**Problem statement:** Reproduce exactly the span of lines beginning at the one with "The height and" and ending at the last line of the data below, omitting pictures.

>>>>

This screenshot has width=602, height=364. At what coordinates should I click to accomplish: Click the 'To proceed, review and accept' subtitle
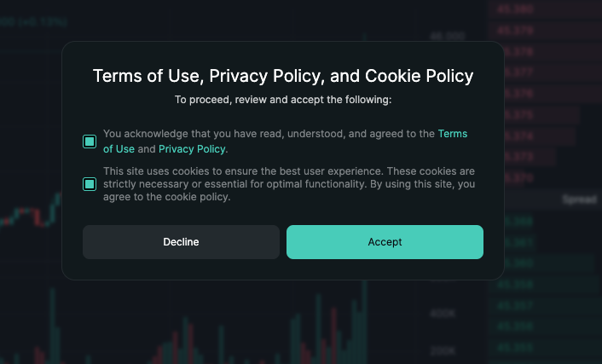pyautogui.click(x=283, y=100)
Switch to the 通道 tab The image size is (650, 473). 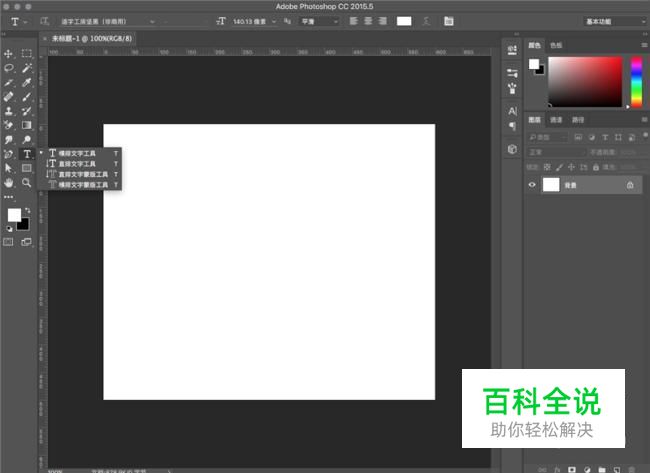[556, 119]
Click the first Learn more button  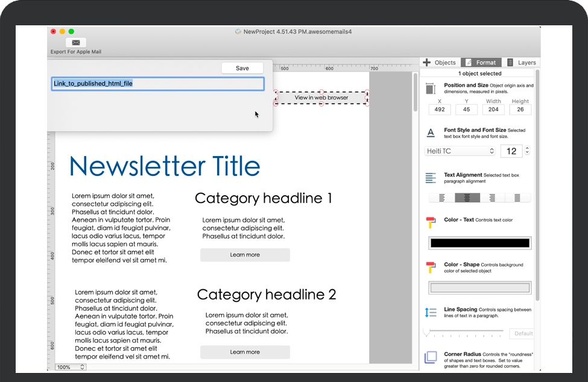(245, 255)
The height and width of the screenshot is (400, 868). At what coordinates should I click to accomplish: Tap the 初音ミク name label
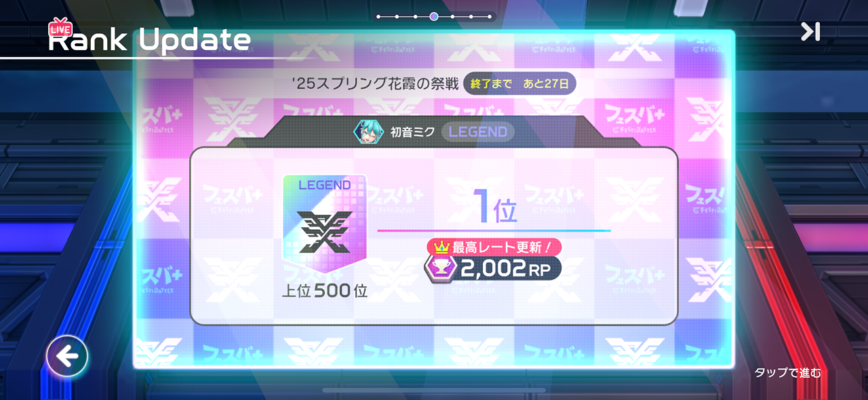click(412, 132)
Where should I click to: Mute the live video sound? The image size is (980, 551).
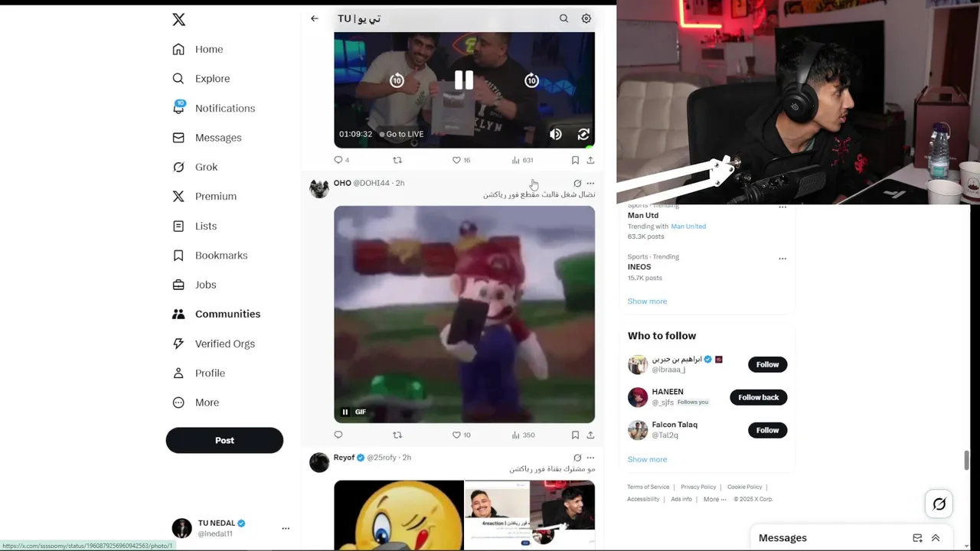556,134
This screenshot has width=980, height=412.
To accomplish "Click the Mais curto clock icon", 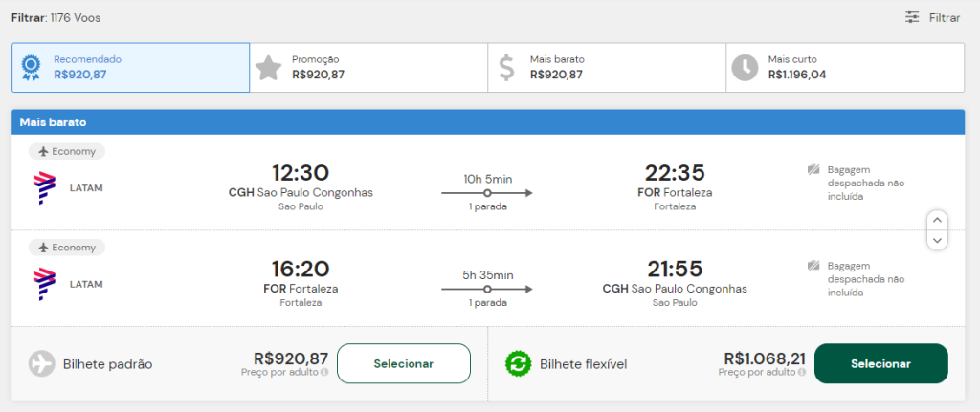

<<<<

**Task result:**
The height and width of the screenshot is (400, 868). At what coordinates should I click to accomplish: Tap the 初音ミク name label
click(412, 132)
Where should I click to: Mute the live video sound? The image size is (980, 551).
556,134
This screenshot has width=980, height=412.
To accomplish "Click the Mais curto clock icon", 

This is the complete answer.